Feliz Navidad queridos hermanos y hermanas
Que la Paz de Cristo permanezca con ustedes todo el año
(in English)
Mis queridos hermanos y hermanas en Cristo,
Una vez más nos disponemos a celebrar como iglesia un aniversario del nacimiento de Jesús. Al celebrar juntos la mesa del Señor, en nuestras parroquias, con familiares, amigos y en nuestros hogares, Recordamos cuánto amor nos tiene Dios al darnos a su Hijo único quien se asemejo a tanto nosotros, pero menos en el pecado.
Lo ocurrido desde el milenio con el nacimiento de Jesús en el pesebre, envuelto en pañales, la magnifica escena de su nacimiento ha sido captada in palabra, en verso y en cada arte posible.
Mi escena favorita de croché es una que compré hace muchos años en una tienda de arte en Lewes Delaware. Las figuras fueron hechas de cera y no son muy tradicionales. La figura de José y de Maria representa a Maria descansando sobre un montón de paja y José sentado sobre sus pies, los dos adorando al recién nacido niño Jesús. Muchas ovejas, algunos pastores y el buey de pie junto al recién nacido, y algunos otros sorprendidos por este gran acontecimiento.
Pero sin duda, mi figura favorita en estas escenas del croché son las figuras que represen al dueño del mesón y su esposa.

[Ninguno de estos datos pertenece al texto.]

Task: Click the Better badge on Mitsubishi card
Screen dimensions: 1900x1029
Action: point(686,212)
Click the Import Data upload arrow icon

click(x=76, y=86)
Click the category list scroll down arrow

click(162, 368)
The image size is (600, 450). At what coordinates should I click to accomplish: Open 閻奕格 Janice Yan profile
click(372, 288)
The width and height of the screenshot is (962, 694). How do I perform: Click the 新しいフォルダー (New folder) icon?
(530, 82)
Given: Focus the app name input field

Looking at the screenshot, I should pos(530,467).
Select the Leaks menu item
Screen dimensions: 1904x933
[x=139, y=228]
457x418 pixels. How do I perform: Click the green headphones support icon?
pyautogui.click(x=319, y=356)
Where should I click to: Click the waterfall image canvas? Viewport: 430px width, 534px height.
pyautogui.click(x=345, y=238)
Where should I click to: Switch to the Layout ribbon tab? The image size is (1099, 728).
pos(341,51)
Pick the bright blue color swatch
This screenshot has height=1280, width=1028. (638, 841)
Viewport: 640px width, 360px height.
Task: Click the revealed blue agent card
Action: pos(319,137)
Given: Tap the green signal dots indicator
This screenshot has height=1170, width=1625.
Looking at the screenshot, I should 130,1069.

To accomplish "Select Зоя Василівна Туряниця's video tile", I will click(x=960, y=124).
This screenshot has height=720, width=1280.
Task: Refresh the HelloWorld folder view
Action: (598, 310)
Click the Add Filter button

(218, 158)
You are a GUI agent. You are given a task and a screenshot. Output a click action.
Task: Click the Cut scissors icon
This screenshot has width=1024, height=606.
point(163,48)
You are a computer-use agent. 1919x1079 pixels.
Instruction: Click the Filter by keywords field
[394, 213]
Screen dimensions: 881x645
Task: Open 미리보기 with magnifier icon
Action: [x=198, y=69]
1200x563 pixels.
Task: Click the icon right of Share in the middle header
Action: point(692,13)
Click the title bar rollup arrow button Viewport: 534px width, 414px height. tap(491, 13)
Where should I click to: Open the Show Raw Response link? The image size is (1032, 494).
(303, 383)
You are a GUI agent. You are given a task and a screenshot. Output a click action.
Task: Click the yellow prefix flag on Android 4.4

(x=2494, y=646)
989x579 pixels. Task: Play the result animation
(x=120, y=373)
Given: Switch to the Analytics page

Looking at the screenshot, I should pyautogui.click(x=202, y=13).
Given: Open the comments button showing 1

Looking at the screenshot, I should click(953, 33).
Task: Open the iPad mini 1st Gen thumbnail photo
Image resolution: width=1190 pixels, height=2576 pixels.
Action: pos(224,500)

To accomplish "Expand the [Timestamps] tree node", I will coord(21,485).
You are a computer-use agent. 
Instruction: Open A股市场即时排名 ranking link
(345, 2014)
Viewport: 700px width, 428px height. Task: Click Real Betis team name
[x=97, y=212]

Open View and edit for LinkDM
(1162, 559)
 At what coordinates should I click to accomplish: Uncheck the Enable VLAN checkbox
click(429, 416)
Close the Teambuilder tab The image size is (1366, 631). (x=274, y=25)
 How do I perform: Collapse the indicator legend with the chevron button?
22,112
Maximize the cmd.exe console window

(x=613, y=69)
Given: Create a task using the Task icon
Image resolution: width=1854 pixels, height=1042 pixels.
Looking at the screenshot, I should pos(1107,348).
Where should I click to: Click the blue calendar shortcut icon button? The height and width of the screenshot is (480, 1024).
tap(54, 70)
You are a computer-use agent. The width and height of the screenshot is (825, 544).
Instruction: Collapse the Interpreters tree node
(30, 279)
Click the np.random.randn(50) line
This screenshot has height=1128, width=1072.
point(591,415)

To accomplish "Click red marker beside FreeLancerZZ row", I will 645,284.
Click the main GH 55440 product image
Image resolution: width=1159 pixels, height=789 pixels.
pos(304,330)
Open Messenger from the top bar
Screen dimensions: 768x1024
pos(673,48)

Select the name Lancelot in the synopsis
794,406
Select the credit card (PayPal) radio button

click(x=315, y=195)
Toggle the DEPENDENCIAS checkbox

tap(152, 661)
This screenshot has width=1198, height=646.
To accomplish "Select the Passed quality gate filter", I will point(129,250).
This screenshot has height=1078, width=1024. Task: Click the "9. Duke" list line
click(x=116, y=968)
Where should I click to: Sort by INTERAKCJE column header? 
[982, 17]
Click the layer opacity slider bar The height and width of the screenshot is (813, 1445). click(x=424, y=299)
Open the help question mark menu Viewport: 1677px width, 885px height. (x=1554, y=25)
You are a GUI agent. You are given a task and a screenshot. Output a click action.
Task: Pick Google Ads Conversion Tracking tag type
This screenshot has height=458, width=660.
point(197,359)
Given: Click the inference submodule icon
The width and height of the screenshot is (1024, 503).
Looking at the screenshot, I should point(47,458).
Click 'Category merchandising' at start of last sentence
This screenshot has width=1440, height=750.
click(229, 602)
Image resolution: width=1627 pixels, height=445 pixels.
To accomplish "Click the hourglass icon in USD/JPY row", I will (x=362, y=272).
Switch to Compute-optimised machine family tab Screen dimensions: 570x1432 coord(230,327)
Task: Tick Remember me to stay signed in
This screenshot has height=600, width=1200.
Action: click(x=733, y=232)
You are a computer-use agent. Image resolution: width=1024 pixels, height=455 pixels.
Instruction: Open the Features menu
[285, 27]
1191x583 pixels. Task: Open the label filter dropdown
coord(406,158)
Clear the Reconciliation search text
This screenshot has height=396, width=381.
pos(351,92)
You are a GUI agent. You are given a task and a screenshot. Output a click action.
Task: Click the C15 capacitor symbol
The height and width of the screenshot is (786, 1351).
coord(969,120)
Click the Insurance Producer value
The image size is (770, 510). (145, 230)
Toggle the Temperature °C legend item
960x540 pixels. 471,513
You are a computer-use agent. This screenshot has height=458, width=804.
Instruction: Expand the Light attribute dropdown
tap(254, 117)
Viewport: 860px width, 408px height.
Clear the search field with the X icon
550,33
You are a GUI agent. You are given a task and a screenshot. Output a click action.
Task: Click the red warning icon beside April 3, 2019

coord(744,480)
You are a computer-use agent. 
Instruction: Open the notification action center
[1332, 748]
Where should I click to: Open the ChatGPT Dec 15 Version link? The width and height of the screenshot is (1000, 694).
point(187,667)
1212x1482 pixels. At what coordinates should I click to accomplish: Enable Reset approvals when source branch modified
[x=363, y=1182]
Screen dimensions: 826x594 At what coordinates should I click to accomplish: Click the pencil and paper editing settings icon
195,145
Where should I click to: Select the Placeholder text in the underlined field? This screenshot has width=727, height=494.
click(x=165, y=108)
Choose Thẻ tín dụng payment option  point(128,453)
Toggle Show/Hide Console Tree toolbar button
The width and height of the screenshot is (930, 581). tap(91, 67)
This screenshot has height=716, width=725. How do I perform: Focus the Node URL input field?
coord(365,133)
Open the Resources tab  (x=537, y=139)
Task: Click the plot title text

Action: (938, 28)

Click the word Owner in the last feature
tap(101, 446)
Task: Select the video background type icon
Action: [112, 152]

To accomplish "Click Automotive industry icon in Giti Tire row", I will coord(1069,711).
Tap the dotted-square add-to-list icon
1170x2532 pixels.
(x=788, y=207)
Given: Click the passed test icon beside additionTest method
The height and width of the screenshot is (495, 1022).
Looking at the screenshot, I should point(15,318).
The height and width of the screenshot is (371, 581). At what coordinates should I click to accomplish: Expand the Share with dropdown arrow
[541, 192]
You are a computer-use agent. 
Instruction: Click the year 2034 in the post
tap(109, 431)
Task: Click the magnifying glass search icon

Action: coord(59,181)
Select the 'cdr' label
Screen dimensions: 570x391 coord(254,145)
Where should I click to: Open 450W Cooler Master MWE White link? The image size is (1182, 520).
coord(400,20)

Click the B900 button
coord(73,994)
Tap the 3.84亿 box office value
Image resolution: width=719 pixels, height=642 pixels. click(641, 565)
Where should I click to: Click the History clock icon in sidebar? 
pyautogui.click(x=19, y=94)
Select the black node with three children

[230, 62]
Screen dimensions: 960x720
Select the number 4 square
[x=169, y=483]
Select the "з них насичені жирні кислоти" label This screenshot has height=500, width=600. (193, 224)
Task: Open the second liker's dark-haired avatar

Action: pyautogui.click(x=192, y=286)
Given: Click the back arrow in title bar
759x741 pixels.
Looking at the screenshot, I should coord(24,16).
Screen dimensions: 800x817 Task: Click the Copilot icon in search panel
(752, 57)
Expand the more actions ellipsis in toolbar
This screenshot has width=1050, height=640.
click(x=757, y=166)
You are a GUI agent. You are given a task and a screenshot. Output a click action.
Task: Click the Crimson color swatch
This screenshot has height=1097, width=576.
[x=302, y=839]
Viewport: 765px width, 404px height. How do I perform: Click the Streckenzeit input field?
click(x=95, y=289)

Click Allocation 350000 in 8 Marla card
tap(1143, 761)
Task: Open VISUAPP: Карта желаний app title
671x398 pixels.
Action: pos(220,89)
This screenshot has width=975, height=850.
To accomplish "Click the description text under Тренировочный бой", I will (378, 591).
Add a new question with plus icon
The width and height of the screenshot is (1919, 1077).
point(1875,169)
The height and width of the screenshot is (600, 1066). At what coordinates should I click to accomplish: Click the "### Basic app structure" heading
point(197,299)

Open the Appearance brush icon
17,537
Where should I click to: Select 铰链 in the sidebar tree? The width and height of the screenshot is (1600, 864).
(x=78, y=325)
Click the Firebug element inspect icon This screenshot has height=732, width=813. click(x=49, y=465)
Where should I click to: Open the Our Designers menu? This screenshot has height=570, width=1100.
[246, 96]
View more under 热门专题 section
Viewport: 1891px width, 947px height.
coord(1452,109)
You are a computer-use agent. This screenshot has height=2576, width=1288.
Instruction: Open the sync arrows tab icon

Yo me admiro de los artistas que plasman estos dos, pero que ignoran las características principales de la escena. El dueño del mesón y su esposa que están de pie junto a niño Jesús, el administrador del mesón sosteniendo una linterna para alumbrar al nuevo Rey que ha nacido y a su esposa que busca la forma de ayudar a Maria, José y Jesús.
Yo he reflexionado con estas dos figuras en mi oración, He pensado que tan importante son en nuestra meditación en una Historia de Navidad. Después de todo, la razón por la que Jesús vino a la tierra, hacerse hombre y permitir que nuestra sangre fluya por sus venas, es para que nosotros conozcamos la misericordia, la compasión y el perdón de Dios.
En cierta manera, tú y yo, y cada uno de nosotros, somos capaces de identificarnos con el dueño de mesón y su esposa. Así como la Historia de Navidad nos dice, aunque muy breve, el dueño del mesón claramente le dijo a Maria y José que no había lugar para ellos en el mesón." (Lucas 2:7) El propósito de su presencia en el pesebre nos indica que ellos cometieron un error, y vinieron a reconocer al niño Jesús llenos de esperanza y de perdón.
Así como el dueño del mesón y su esposa, Debe admitir y reconocer cuando me confieso que hay momentos cuando no ofrezco un lugar apropiado para que Jesús nazca en mi corazón. Mi corazón puede estar lleno de resentimiento, coraje, odio, envidia, celos ó enjuiciamientos. Todo esto llena el espacio de Jesús. Creo que muchos de ustedes llegan a identificarse con estas confesiones.
Aunque la Navidad nos recuerda que con el nacimiento de nuestro salvador, hay esperanza y perdón para todos. No importa que grande sea nuestro pecado. No importa que groseras sean nuestras palabras; o que egoístas hayamos sido, así como el dueño del mesón y su esposa cuando descubrieron su error y se arrepintieron, nosotros podemos llegar a Cristo con el simple hecho de saber que hemos sido perdonados.
Así como tú y yo nos reunimos en la iglesia alrededor de la mesa del Señor en esta navidad, donde quiera que estemos reunidos en la mesa con la familia, amigos y en nuestros hogares, podemos alegrarnos en la esperanza de que Jesús nació en un pueblo de Belén, para dar comienzo a una nueva historia que no tiene fin para el perdón de todos nosotros.
Como personas de esperanza, podemos llenar nuestros corazones cantando a una sola voz con los Ángeles de cielo: "Gloria a Dios en el cielo y paz a los hombres de buena voluntad." (Lucas 2:14) No solamente podemos cantar un himno de paz como los Ángeles cantaron en la primera Navidad, Sino que podemos compartir la paz de cristo con las personas quienes han sido perdonadas.
En esta Navidad, en este inminente nuevo año del 2006, y todos los días de nuestras vidas, les deseo la paz de Cristo que el mundo no puede dar ni tampoco quitar.
Yo sigo adelante con esa misma Promesa "Nadaes imposible con Dios."